---------- Information supplied ----------
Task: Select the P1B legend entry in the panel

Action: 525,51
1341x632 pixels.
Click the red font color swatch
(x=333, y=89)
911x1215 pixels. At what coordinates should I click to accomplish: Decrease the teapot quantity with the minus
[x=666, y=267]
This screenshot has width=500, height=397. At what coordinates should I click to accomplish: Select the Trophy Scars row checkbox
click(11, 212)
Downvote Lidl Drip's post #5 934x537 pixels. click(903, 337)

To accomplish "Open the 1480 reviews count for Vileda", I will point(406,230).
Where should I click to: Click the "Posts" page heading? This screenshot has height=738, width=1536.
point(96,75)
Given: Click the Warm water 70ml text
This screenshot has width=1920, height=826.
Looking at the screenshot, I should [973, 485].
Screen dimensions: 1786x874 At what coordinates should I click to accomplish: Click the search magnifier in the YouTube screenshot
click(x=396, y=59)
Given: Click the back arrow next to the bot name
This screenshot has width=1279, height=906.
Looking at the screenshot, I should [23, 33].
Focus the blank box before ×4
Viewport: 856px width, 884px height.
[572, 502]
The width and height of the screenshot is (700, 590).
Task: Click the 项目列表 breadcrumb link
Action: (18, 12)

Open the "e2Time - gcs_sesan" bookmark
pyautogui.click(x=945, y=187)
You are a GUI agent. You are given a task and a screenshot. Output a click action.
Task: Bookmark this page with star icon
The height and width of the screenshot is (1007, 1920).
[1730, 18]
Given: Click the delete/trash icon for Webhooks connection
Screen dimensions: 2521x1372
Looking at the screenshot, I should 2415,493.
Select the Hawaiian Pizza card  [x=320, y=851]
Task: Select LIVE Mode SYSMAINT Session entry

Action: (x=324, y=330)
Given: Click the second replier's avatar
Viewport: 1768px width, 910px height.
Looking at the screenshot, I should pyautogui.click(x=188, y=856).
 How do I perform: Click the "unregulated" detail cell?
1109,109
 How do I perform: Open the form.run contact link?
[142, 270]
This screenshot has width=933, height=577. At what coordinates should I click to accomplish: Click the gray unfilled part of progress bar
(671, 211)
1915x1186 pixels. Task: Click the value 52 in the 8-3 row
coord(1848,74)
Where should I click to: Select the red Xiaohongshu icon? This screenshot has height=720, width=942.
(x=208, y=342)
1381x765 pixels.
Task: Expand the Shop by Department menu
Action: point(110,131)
----------
> What the exercise asks
Could you repeat exactly the lines in the listing above from the one with "Downvote Lidl Drip's" down to the one with "Given: Click the delete/trash"? Include both of those lines.

> Result
Downvote Lidl Drip's post #5 934x537 pixels. click(903, 337)

To accomplish "Open the 1480 reviews count for Vileda", I will point(406,230).
Where should I click to: Click the "Posts" page heading? This screenshot has height=738, width=1536.
point(96,75)
Given: Click the Warm water 70ml text
This screenshot has width=1920, height=826.
Looking at the screenshot, I should [973, 485].
Screen dimensions: 1786x874 At what coordinates should I click to accomplish: Click the search magnifier in the YouTube screenshot
click(x=396, y=59)
Given: Click the back arrow next to the bot name
This screenshot has width=1279, height=906.
Looking at the screenshot, I should [23, 33].
Focus the blank box before ×4
Viewport: 856px width, 884px height.
[572, 502]
The width and height of the screenshot is (700, 590).
Task: Click the 项目列表 breadcrumb link
Action: (18, 12)

Open the "e2Time - gcs_sesan" bookmark
pyautogui.click(x=945, y=187)
You are a GUI agent. You are given a task and a screenshot. Output a click action.
Task: Bookmark this page with star icon
The height and width of the screenshot is (1007, 1920).
[1730, 18]
Given: Click the delete/trash icon for Webhooks connection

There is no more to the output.